● **TASK DIRECTIONS**: Your answer should be one number: how many lines of the data include the string "agent"?

● **DATASET ENTRIES**:

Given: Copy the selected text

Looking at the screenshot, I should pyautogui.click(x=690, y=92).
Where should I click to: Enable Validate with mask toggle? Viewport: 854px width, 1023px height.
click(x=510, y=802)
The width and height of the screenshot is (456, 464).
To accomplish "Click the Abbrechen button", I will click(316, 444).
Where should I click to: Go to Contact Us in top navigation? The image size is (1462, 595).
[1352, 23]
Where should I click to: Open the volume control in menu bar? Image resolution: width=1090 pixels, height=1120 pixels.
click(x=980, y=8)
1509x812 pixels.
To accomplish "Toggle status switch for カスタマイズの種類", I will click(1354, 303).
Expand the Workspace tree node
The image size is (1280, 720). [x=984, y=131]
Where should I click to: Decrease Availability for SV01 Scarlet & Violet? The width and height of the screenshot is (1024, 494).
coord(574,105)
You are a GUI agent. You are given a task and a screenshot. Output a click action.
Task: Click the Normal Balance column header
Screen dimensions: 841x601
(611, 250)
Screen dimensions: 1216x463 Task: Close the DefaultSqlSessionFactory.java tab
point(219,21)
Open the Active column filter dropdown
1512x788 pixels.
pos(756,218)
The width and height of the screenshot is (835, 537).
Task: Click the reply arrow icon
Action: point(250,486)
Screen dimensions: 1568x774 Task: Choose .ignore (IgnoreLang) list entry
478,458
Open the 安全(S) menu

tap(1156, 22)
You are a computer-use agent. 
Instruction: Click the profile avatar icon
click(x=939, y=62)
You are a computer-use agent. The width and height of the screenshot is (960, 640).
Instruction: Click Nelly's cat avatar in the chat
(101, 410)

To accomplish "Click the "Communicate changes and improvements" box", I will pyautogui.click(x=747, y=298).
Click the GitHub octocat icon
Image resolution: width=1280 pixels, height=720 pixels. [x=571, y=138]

● **EXPECTED OUTPUT**: 3